Scottish comedian (1964–2025)

Gary Little (1964 – 15 August 2025) was a Scottish comedian. Described as one of Scotland's finest comedians and as a "leading light" and "literal giant" of the Scottish comedy scene, Little was a regular headliner at many of the top comedy clubs in the UK. He was a fixture at the Edinburgh Festival Fringe, where he performed regularly.

==Career==
Little began performing comedy in 2003, when he became a finalist in a competition by The Stand Comedy Club and The Daily Record. He performed regularly at the Glasgow International Comedy Festival and the Edinburgh Fringe, where in 2005 he performed his first one man show.

In 2010, he performed at the Breakneck Comedy Club, on King Street, Aberdeen. In 2016, together with the radio presenter Julia Sutherland, Little co-wrote and presented the show "Jail Mates" on BBC. Inspired by real life events, the fictional comedy show was about a convict and the woman who writes to him in prison. In 2017, he took his show to Australia and performed at the Perth Fringe. In 2018, he performed at the Adelaide Fringe. Also in 2018, he performed at the Scottish Comedy Festival with the show "Big Mouth". In 2022, he performed at The Beehive Inn at the Grassmarket. In 2024, Little created a four part stand-up series for BBC Radio 4, titled "Gary Little: At Large", the series offered a "hilarious perspective of life before, behind, and beyond bars". A performance in late July 2025 at the Number 57 Pub Company in Dundee was one of his final gigs.

Little also performed internationally, at venues in the UAE, Canada, Thailand and the US (especially at the New York Comedy Festival).

==Style==
Little's stand-up shows tackled themes of mental health and addiction and in his material, he often drew from his controversial personal experiences, including his time in prison.

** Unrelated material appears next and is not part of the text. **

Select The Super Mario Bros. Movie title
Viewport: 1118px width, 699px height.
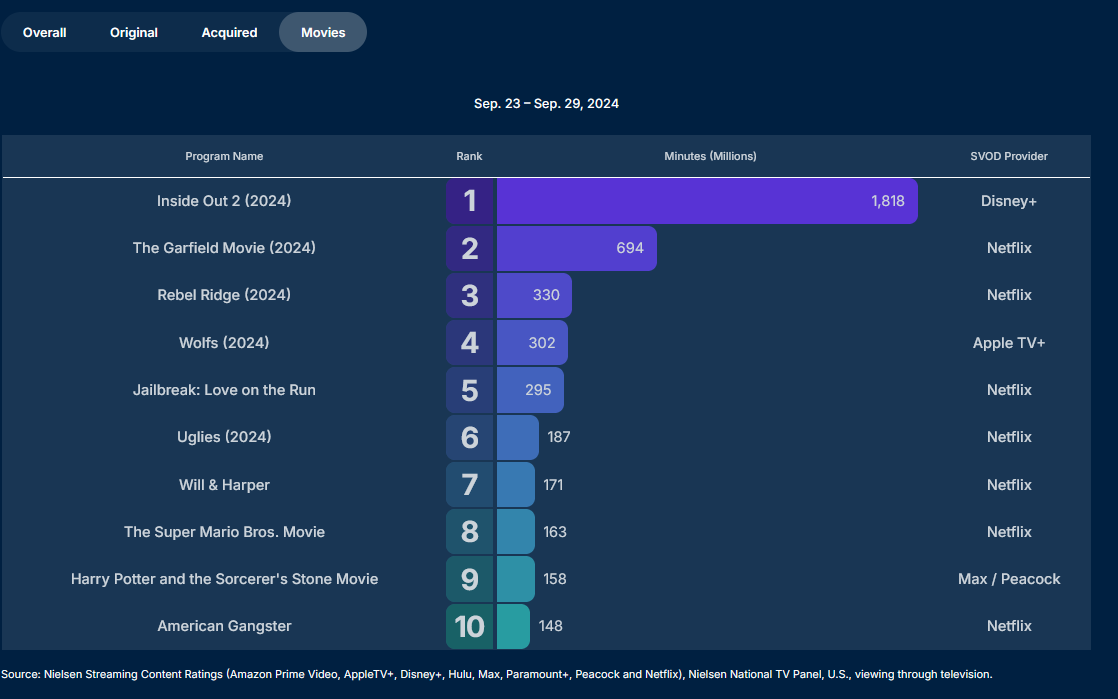coord(224,532)
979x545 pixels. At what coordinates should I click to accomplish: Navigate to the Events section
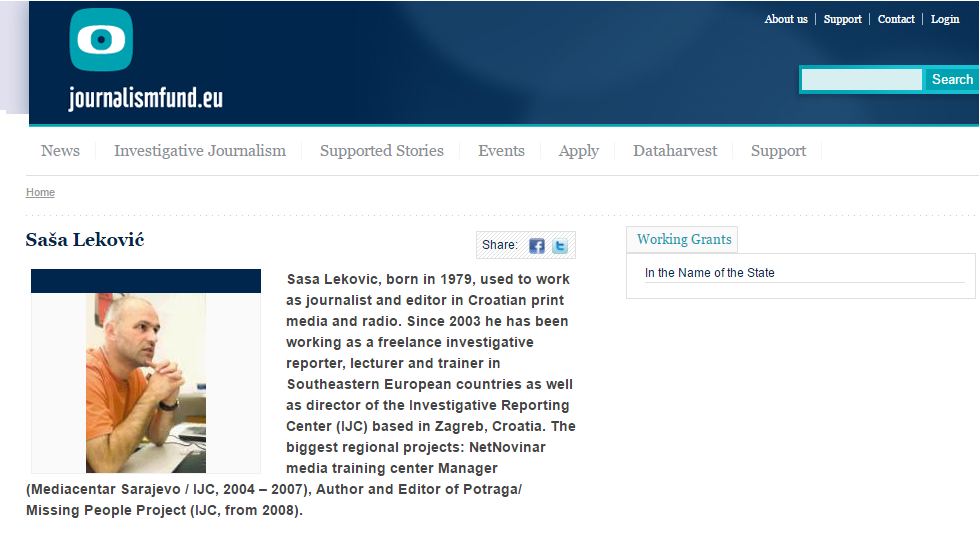click(501, 151)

==Personal life and death==
Little was born in 1964. He was from Springburn, and grew up in Maryhill. In 1994, he was imprisoned at Barlinnie for an ecstasy dealing charge, being released after serving four years out of an eight year sentence. After his release in 1999, Little started working as a forklift truck driver at the HarperCollins warehouse in Bishopbriggs. In 2007, he was jailed for 27 months for stealing books from the warehouse.

Little died on 15 August 2025, at the age of 61. He had been hillwalking on the Five Sisters of Kintail trail, when he was killed as the result of a fall.

==Philanthropy==
Little was a volunteer for the Scottish charity MCR Pathways, where he mentored three people from Whitehill Secondary School and All Saints Secondary School.

In September 2023, Little performed at the Cruden Hall in Greenock as part of a fundraiser for the Inverclyde charity Inverclyde Faith in Throughcare.

==Awards==
In 2014, Little became the inaugural winner of the Best Headline and Show Award of the Scottish Comedy Awards.